From the article below about the interoperability panel at the Avalanche Summit, list every person named as part of the panel, each with the organization given for them.

— Reading passage —
* * * * * * * * *

Avalanche interoperability of course exists between subnets, but what about on- and off-ramps to the Avalanche ecosystem? Axelar CEO Sergey Gorbunov joined other interoperability experts for a panel on interoperability at the Avalanche Summit in Barcelona, Tuesday.
Also on the panel were Billy Rennekamp of Interchain Foundation (Cosmos), Bryan Pellegrino of Layerzero and Michael Kaplan of Avalanche.
Beyond Avalanche interoperability internal to its ecosystem, the panel addressed broader needs and challenges in interoperability across Web3, including:
The multichain future.
Why interoperability is needed.
Security challenges in interoperability, and where in the stack they should be addressed.
Cross-chain topology: peer-to-peer connections versus hub-and-spoke.
The multichain future
Sergey opened the discussion with a poll of the panel: how many chains will there be? Here were the panel’s answers:
Billy: “hundreds of thousands to millions.”
Bryan: “thousands to tens of thousands.”
Michael: “double digits.”
Why we need interoperability
The panel consensus converged on the need for blockchains tailored to specific use cases, and a vision for a wide diversity of those use cases. “If we’re going to see the sort of diversity of applications that need to exist, we’re going to have a need for interoperability standards for all of them,” Billy said.
More: Where will interoperability take Web3?
Cross-chain security: app layer vs. protocol
Bryan said Layerzero’s approach to security is at odds with the notion that everything has to live at the protocol layer.
“It doesn’t really make sense that there’s a world that somebody verifying on Chain B that they own a copper sword in a game on Chain A, and somebody transferring $500M, are opting into the exact same set of parameters for security,” he said. “Either somebody’s wildly overpaying or somebody’s not getting nearly enough security. For us, it’s fundamental to move all that up the stack.”
In response, Sergey raised the point that moving security decisions to the application layer raises the likelihood that developers will make mistakes in security. “Developers are not used to thinking securitywise. They want to be given https as a protocol and just run with it, with as few parameters as possible,” he said.
Bryan characterized Layerzero’s approach to application-layer security parameterization as “can vs. must.” For many categories, such as finance, one-size-fits-all may be the best approach, and many application developers will go with default settings.
Interop topology: p2p vs. hub-and-spoke
At the blockchain infrastructure level, the panel debated tradeoffs in cross-chain infrastructure, between peer-to-peer networks, where many hops are required, and hub-and-spoke networks, where honeypots may emerge.

* * * * * * * * *

— Exercise data —

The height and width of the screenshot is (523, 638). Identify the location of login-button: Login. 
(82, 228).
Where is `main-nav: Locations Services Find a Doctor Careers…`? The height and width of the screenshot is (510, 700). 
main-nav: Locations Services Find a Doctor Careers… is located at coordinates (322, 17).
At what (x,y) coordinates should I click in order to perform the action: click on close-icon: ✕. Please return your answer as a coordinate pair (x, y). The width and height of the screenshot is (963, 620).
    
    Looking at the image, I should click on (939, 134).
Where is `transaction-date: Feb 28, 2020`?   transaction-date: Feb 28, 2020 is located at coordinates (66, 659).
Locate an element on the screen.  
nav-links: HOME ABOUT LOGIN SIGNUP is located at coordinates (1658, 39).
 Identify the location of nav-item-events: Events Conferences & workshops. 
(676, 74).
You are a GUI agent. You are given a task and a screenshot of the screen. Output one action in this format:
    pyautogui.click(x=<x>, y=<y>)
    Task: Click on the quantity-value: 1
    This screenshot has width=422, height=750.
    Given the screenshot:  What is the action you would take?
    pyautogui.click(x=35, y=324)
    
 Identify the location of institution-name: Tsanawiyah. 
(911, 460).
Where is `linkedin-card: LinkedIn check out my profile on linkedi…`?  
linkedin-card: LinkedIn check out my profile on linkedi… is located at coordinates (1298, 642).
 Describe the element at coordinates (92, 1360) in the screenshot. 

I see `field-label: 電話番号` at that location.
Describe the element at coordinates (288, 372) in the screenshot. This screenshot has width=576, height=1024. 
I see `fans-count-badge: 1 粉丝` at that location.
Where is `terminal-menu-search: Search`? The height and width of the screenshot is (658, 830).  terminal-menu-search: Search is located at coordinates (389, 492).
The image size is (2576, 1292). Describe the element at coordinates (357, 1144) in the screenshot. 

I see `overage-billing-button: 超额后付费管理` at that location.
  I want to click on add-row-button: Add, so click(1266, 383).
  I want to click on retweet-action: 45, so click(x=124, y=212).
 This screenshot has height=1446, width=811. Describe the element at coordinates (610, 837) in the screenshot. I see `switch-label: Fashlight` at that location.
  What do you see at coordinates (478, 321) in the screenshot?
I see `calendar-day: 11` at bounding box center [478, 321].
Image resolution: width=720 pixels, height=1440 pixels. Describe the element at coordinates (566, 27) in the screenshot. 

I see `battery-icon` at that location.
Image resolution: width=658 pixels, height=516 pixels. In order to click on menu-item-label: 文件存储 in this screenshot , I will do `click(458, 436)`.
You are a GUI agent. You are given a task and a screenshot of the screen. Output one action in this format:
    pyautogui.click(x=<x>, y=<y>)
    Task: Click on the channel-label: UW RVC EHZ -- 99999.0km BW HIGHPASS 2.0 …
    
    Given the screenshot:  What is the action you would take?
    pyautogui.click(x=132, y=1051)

* * * * * * * * *

— Solved exercise —
- Sergey Gorbunov, Axelar
- Billy Rennekamp, Interchain Foundation (Cosmos)
- Bryan Pellegrino, Layerzero
- Michael Kaplan, Avalanche